Only the lines below starting at the one that contains "Click the Nome field label" and ending at the one that contains "Task: Switch to the 所属1 tab" are to be reproduced, exactly and with both ends kept.

Data to use below:

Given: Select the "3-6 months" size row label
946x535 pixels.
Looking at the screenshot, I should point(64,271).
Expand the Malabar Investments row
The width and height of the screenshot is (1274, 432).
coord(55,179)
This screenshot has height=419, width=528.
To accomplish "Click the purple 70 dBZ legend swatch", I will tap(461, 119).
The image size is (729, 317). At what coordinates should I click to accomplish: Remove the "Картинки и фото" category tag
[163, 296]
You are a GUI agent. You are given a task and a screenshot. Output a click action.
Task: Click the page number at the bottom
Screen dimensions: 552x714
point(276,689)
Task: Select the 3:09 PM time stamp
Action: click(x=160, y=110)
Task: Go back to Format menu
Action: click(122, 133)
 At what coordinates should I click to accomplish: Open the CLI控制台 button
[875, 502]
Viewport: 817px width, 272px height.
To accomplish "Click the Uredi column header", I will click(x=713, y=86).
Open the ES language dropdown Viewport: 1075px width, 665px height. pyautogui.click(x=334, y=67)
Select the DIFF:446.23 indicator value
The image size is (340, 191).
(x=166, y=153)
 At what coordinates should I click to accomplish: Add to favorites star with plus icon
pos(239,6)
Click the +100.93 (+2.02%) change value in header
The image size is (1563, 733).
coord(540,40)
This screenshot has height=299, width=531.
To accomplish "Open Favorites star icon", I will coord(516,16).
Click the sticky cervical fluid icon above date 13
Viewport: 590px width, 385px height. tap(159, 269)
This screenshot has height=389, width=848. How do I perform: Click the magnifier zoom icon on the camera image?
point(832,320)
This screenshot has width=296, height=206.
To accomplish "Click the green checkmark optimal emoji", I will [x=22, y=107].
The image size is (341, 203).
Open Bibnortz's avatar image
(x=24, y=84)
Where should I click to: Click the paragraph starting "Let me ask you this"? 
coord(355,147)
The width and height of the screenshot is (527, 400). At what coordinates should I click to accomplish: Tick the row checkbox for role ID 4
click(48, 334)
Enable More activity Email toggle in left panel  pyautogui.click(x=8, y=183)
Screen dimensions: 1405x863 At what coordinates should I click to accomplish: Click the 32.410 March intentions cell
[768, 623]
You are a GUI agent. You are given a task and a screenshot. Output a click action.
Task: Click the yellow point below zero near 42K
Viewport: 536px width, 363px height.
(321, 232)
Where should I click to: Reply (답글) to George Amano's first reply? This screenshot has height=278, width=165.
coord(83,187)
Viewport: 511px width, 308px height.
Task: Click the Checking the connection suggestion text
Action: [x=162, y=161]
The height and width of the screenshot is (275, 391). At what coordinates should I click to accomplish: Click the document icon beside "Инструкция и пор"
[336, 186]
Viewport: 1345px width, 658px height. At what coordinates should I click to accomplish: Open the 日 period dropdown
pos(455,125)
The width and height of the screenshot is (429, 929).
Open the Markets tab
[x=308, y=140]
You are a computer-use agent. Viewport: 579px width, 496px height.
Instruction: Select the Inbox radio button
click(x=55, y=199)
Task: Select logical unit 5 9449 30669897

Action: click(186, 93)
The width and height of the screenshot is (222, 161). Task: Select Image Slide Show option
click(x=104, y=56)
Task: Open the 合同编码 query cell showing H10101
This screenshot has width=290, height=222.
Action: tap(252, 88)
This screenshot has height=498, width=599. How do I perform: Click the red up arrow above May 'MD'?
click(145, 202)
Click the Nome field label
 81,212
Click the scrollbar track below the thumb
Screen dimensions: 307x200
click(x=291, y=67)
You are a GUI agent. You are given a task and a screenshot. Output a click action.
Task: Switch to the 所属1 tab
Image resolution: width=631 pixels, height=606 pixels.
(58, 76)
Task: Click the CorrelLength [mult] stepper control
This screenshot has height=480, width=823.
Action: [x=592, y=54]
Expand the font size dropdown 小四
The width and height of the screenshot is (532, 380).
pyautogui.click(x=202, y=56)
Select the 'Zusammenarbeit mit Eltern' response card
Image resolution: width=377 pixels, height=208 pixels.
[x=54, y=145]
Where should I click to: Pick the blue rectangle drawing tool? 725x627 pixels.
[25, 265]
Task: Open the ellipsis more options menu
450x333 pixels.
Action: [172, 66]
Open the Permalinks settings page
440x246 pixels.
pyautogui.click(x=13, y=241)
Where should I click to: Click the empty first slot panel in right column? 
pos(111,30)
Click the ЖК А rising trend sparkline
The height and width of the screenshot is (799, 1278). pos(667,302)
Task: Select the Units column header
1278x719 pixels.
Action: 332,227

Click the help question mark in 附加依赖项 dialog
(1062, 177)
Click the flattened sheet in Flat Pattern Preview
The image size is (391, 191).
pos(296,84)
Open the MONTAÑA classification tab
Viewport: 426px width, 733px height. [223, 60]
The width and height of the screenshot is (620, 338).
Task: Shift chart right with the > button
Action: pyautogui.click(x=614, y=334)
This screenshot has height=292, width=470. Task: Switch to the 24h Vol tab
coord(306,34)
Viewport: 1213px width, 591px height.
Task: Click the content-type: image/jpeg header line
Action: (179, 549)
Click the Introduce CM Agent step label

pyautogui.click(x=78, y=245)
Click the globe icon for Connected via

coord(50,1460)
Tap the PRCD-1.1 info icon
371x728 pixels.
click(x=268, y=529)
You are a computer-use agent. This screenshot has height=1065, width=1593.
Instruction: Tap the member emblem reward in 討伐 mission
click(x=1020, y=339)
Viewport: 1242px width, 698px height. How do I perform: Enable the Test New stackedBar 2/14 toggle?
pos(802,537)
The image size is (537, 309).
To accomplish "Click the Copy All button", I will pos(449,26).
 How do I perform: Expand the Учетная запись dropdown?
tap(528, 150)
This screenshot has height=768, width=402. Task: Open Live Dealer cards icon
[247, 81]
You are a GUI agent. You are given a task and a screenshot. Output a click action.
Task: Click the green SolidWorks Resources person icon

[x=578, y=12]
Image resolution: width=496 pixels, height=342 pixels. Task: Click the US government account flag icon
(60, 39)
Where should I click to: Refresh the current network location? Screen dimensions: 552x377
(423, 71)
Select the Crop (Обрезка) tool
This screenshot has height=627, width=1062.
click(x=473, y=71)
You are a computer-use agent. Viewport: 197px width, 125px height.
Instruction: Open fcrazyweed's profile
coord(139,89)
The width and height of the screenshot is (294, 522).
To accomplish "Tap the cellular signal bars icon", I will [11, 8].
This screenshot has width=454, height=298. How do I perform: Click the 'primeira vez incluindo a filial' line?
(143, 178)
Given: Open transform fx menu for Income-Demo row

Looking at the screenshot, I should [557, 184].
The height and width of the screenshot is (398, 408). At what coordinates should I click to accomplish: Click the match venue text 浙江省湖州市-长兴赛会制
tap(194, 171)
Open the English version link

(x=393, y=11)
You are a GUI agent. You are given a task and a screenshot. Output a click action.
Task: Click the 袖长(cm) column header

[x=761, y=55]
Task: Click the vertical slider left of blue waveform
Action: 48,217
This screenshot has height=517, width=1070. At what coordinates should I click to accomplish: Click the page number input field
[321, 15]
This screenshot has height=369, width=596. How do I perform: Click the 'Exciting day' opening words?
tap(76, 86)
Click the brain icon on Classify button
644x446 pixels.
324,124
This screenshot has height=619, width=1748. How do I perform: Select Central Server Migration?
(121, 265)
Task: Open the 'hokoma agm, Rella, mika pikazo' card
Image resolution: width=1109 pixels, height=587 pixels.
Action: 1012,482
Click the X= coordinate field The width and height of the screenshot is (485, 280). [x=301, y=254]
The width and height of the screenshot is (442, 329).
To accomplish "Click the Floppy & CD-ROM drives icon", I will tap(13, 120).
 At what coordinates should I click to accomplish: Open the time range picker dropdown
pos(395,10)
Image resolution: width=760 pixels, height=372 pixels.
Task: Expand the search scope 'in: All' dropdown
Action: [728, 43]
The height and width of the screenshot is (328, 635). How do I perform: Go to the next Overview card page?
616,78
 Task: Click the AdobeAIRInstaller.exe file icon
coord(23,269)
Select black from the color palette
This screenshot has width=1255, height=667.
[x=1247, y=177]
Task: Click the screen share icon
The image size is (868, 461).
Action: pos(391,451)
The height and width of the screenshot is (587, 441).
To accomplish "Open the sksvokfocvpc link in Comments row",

End of Data to use.

= Solved exercise =
Click the Nome field label
 81,212
Click the scrollbar track below the thumb
Screen dimensions: 307x200
click(x=291, y=67)
You are a GUI agent. You are given a task and a screenshot. Output a click action.
Task: Switch to the 所属1 tab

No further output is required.